Why Nigel Farage Is Not The Problem
Nigel Farage’s anti-EU party has successfully built on its high scoring in local elections by doubling its seats in the European Parliament, but the far-right swing has built far more violently in other EU countries, especially in France and Greece.
Here the grinning ninny who employs his German wife and who can’t articulate any policies except a vague and random dislike for foreigners has been winning the hearts if not the minds of Britons living in the Dim Parts of the country. Even more hysterical articles will now be written about this perceived menace to our way of live. But is he really?
The UKIP party, rather like those special interest parties who appear at the very bottom of the ballot sheet representing Martians or dogs, sold itself as the common sense voice of the ordinary man in the street. But of course there IS no ordinary man – or woman – in the street. It’s a would-be politician (you can’t be a politician without policies) who says he knows what you think and is representing you.
Since the 1930s, British politics has essentially been a two-and-a-bit-party system, with Labour and Tories leading and the Lib-Dems, formerly the Liberals, lurking half-heartedly on the sidelines. Although there were always lunatic fringe also-rans representing the disgruntled underclass during economic downturns – I remember all too well the horror of the National Front beatings in the 1970s – Thatcherite policies destroyed them. But the same policies also had a more unexpected effect. They granted serious governing clout to the Square Mile’s financiers, so that now David (Eton Boyz) Cameron and Ed (The Wrong Trousers) Miliband are themselves sidelined and unlikely to win a majority at the next election.
Ukip was founded in 1993 as an obscure suburban anti-federalist pressure group of the kind Daily Mail readers get excited about. An apparently populist anti-Establishment party, it exploited public fretfulness about Europe and immigration, even though its voters had little direct experience of this perceived threat. In many places it was quite the reverse, as economic migrants filled the jobs no Britons wanted to do.
But this time, instead of hanging around in the wings with no hope of power, Ukip senses that a minority-vote government will need it as a coalition – even though we know how those turn out; just look at the disastrous collapse of the Lib-Dems.
And Ukip has no hope of gaining power in London, the nation’s soaraway stronghold of decision-making, so in many respects it’s already a spent force. No party has ever risen to power in the UK with just a single negative policy in its armoury. The leader of the British National Party, Nick Griffin, just lost his seat. Then why does Nigel always get such column inches?
Partly, he’s good entertainment value and his busy press office means that hacks don’t have to go out there looking for stories. Partly because it’s an instantly available hot-button issue. Partly because he’s deemed the acceptable face of racism by being ‘common sense’.

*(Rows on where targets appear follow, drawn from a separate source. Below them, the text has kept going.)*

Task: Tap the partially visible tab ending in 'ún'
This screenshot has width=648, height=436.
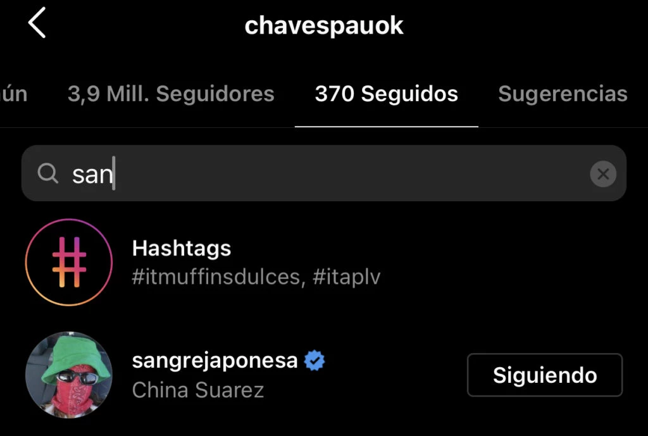Action: pos(13,94)
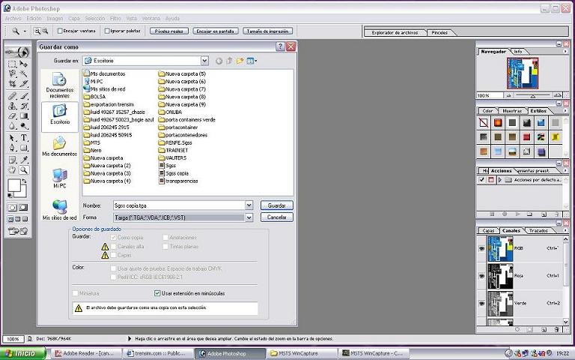Viewport: 575px width, 360px height.
Task: Click the Guardar button
Action: (x=276, y=206)
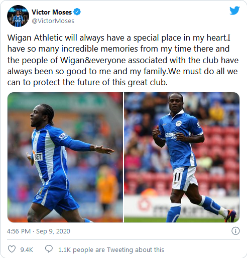Viewport: 247px width, 258px height.
Task: Click the Sep 9, 2020 date
Action: [x=53, y=231]

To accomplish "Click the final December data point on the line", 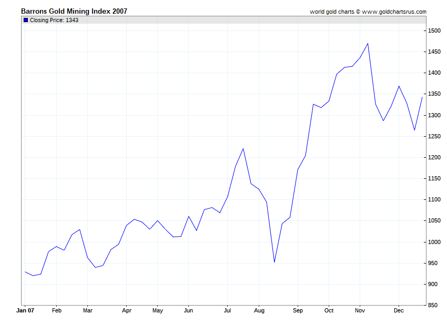I will [x=422, y=97].
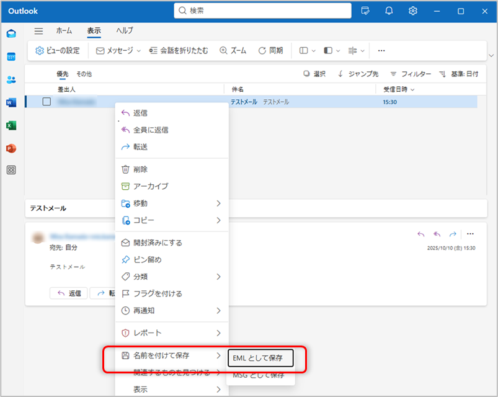The height and width of the screenshot is (397, 498).
Task: Expand the 分類 submenu in context menu
Action: 171,277
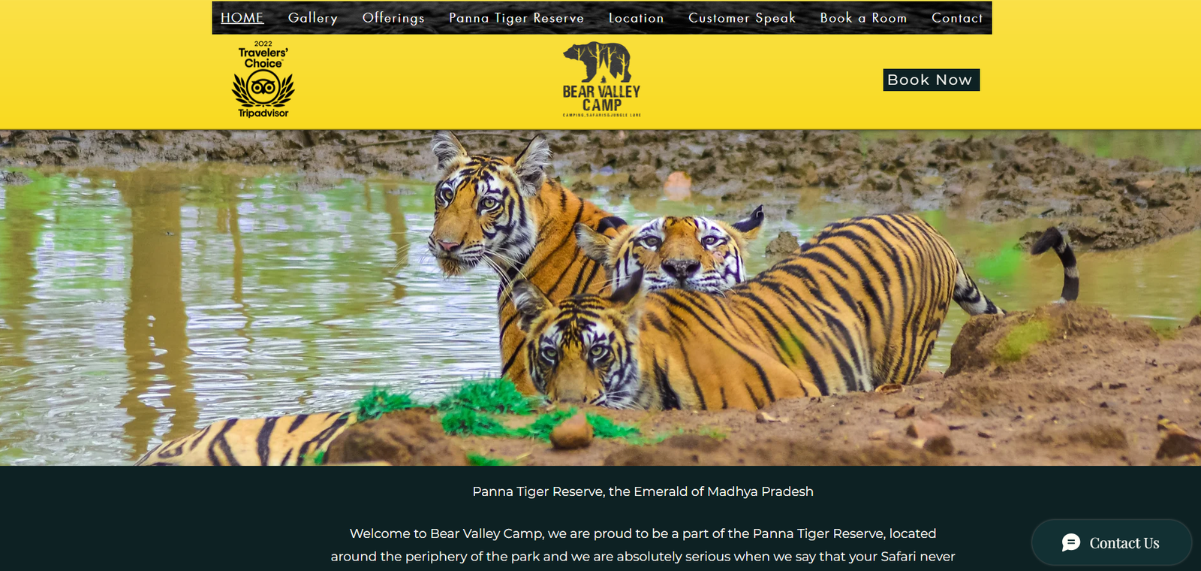Open the Offerings menu

point(393,18)
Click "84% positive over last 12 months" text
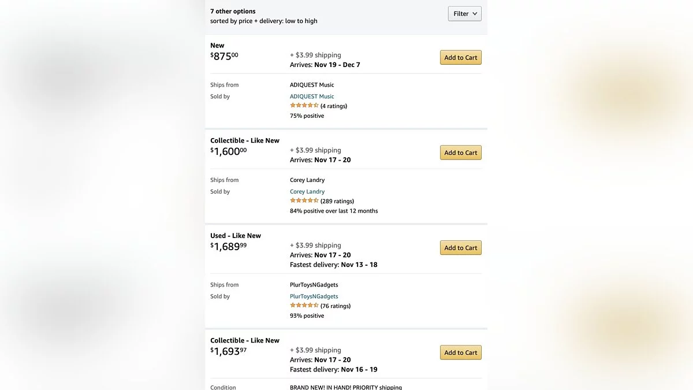This screenshot has height=390, width=693. click(334, 211)
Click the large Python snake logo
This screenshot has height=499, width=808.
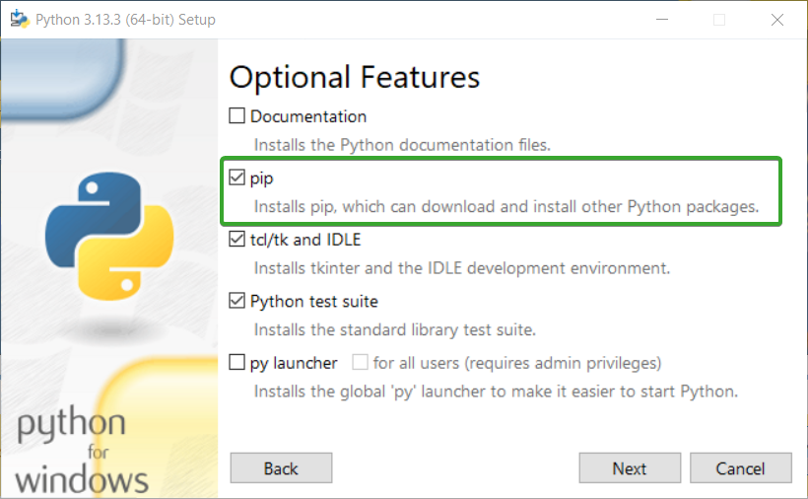click(x=109, y=236)
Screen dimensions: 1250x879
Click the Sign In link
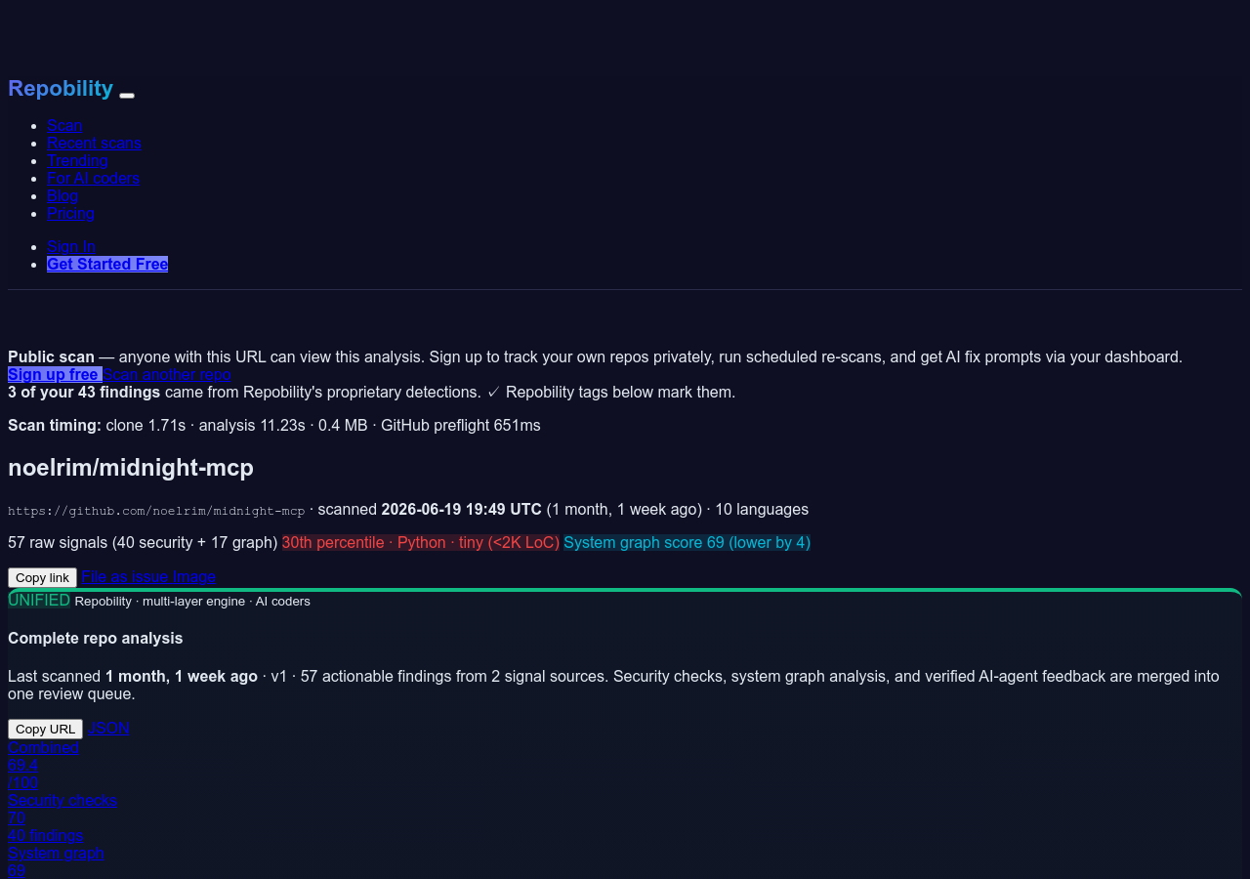pyautogui.click(x=71, y=246)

It goes without saying that his one idea makes no sense. Visit any poor English area and you quickly see that the problem is not ‘foreigners taking jobs’ but reduced government financial support for local infrastructure. His voters are the same ones that used to say same-sex marriage ‘damaged the institution of marriage’.
We’ve always loved the silly underdog, the Eddie the Eagle failure, the comedy-value twit, so long as they don’t turn into something nasty. Unfortunately for the dim, well-meaning Farage, behind him stand a handful of frightened, violent, stupid racists who can see the good old days of the NF returning, as they do all over the world, especially in France and Germany (the one below is at a rally in New Zealand). And with two such weak front-runners heading to the polls next year, there’s a danger that their time has come.
At any other time this would have been a summer story, a funny news footnote, a storm in a beermug. This time, thanks to a confluence of flaws in the democratic process coming together, and the stumbling inability of those in power to short-circuit this ludicrous little circus, it has the potential to be something slightly more.